An internal probe by the US Justice Department concludes that UC Berkeley law school professor John Yoo should not be prosecuted for war crimes, but might face legal disciplinary hearings that could result in disbarment, according to the Los Angeles Times. The 5-year-old probe's conclusions were expected. Reports about the probe, which began under the Bush administration, have circulated for months that it would find Yoo had acted unethically when he authorized torture but not illegally. The report, however, has not been finalized or approved by Attorney General Eric Holder.
According to the Times, the internal probe by the Justice Department's Office of Professional Responsibility also concludes that federal appellate court Judge Jay Bybee should face legal disciplinary proceedings that could result in him losing his law license as well.
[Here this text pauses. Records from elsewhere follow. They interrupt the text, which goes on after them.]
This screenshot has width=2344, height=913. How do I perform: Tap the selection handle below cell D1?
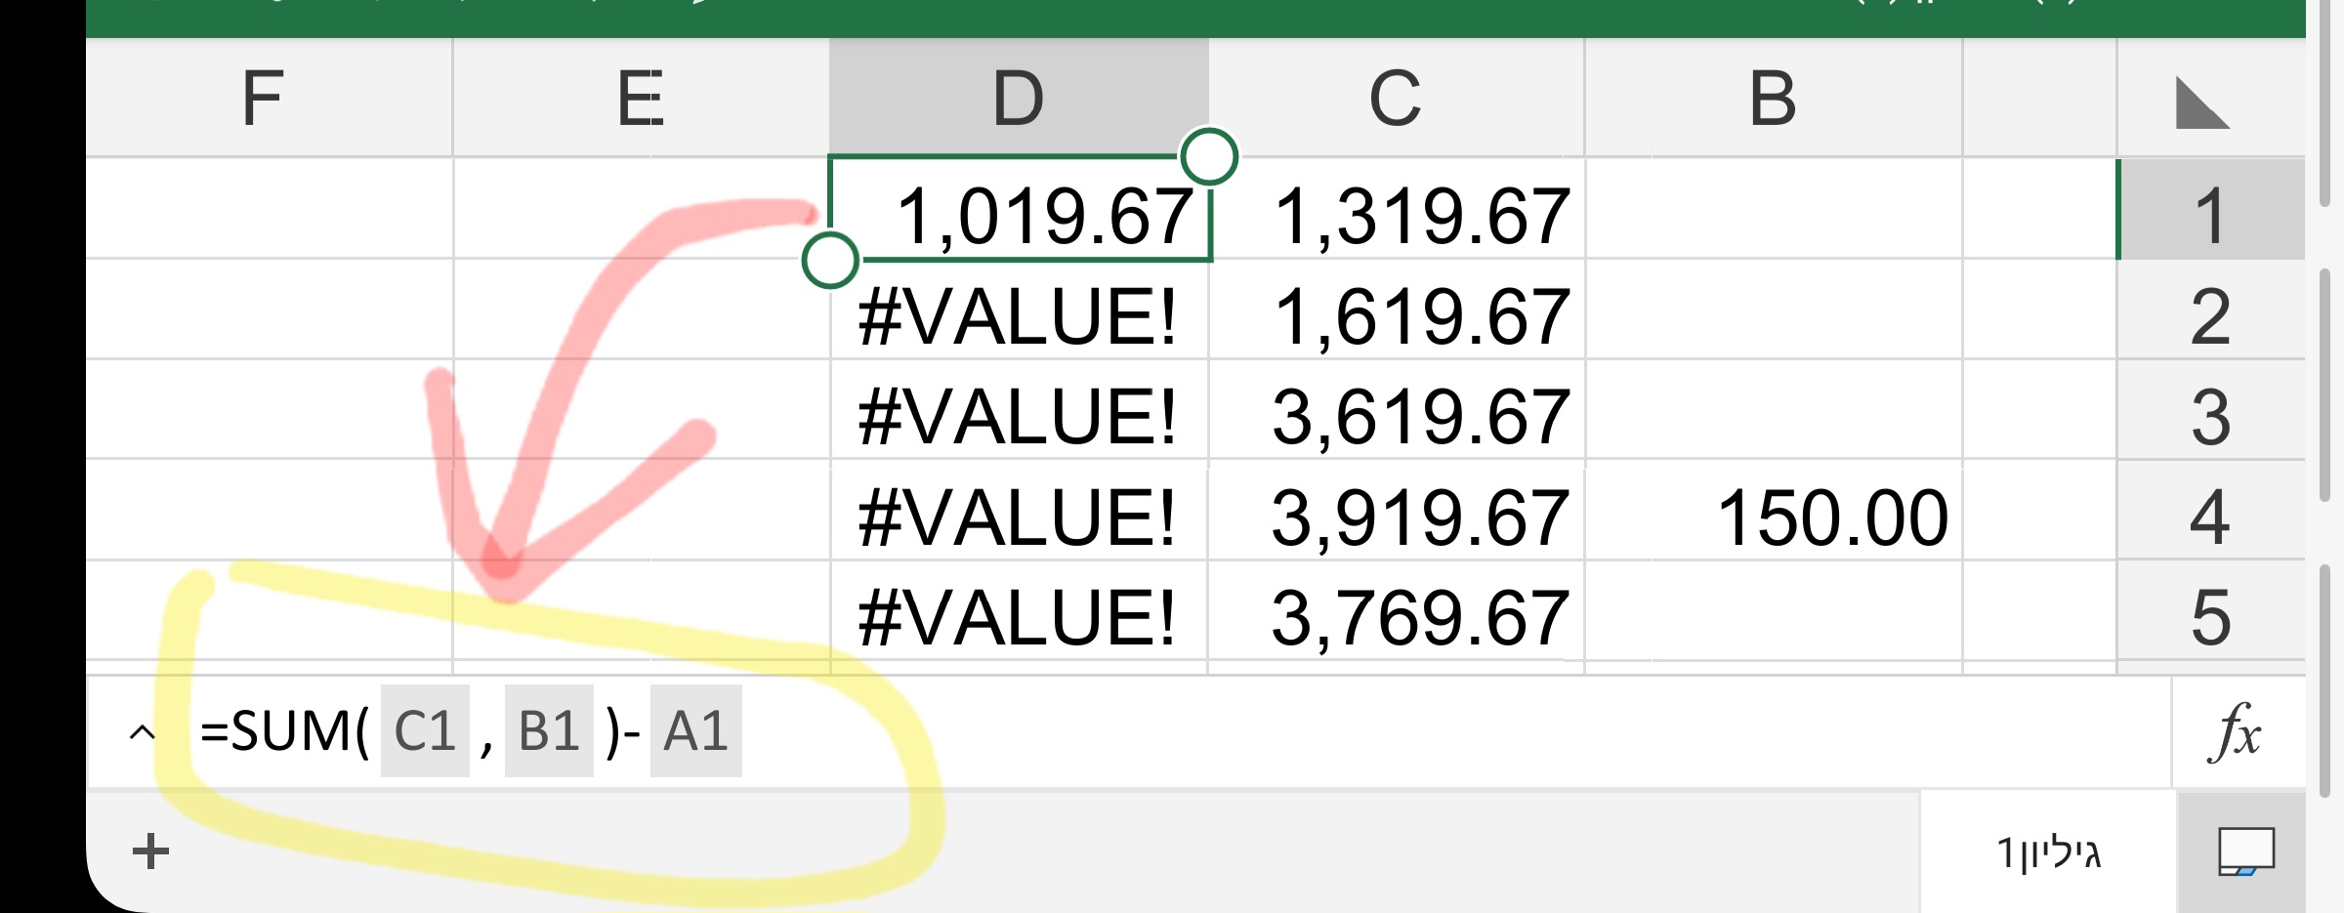click(829, 260)
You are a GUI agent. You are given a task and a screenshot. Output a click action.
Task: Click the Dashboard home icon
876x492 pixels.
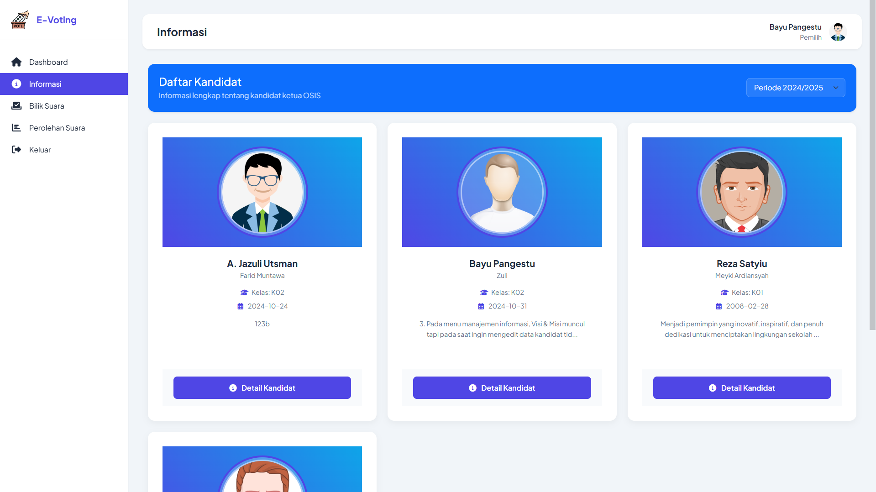click(16, 62)
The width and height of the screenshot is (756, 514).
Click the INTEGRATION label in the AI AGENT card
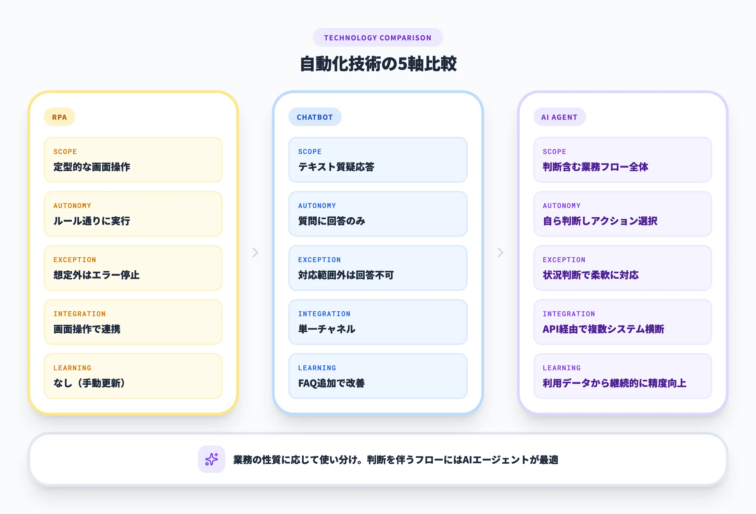[x=569, y=314]
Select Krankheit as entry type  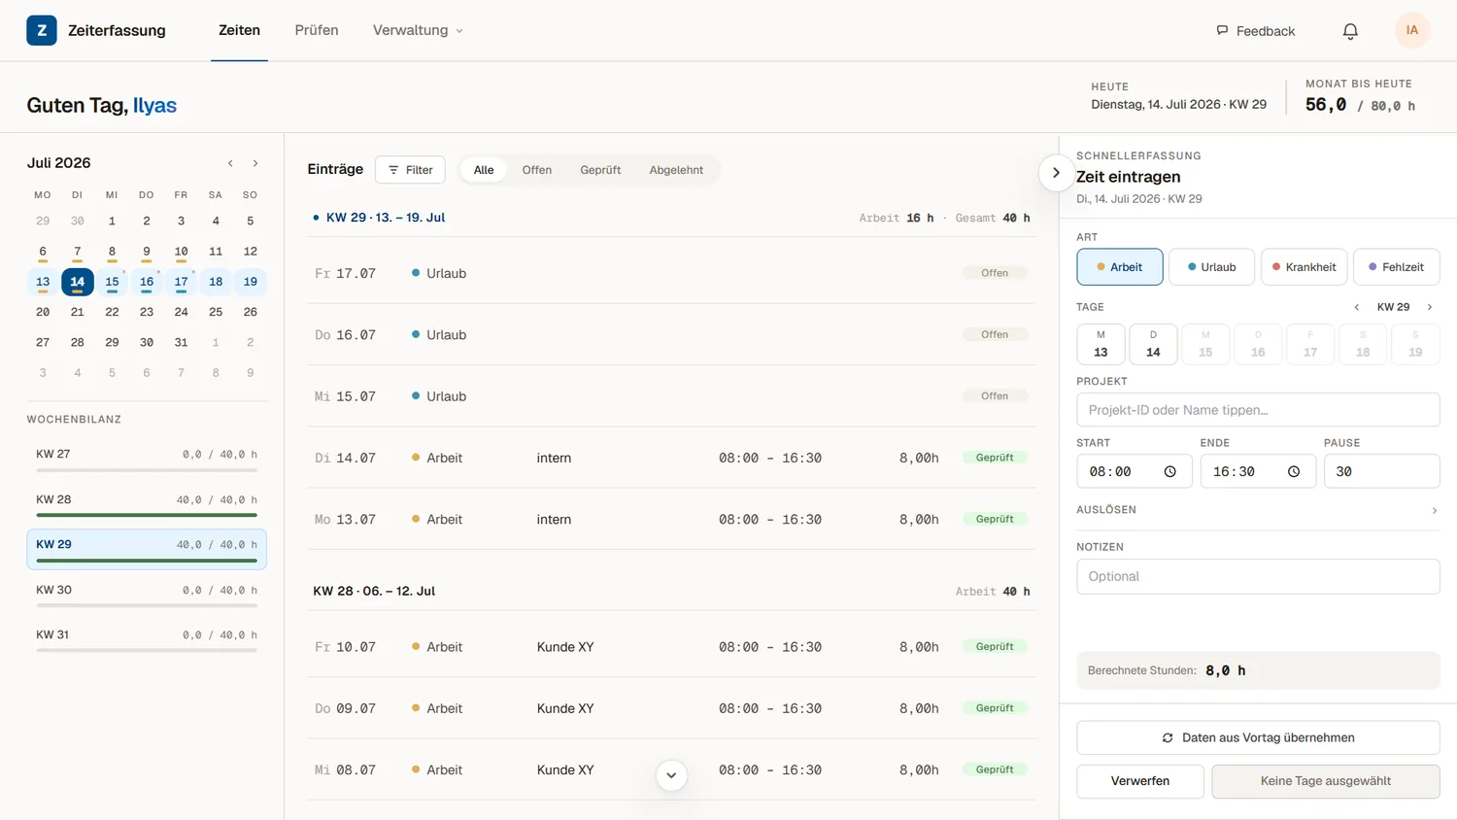tap(1304, 267)
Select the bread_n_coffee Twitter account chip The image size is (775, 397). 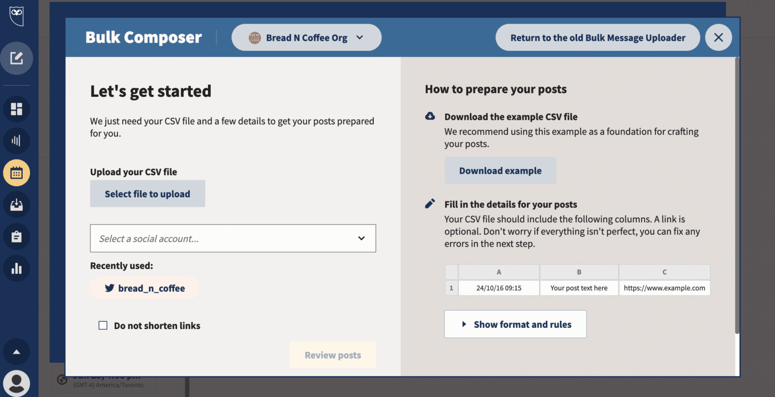click(145, 288)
Bybee serves in the federal Ninth Circuit Court and his courtroom is in Las Vegas. He was Yoo's boss in the Bush Justice Department, and signed the first torture memo that Yoo wrote in August 2002.
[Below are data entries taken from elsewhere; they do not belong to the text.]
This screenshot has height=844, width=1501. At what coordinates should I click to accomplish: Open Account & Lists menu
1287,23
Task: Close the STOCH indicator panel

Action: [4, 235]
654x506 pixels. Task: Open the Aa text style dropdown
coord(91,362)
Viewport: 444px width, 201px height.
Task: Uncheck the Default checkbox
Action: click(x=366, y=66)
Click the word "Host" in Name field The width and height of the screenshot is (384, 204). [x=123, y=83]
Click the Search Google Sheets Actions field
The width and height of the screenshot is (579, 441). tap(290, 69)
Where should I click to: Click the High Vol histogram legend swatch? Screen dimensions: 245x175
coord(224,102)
If Holder ultimately approves the report, it likely will be sent to state bar associations for determination of whether legal disciplinary proceedings should commence against Yoo and Bybee. Yoo obtained his law license from the Pennsylvania state bar. If the tenured law professor is disbarred or his law license is suspended it will place significant pressure on UC Berkeley to fire him. To date, university officials have maintained that Yoo's work for the Bush administration was protected by academic freedom.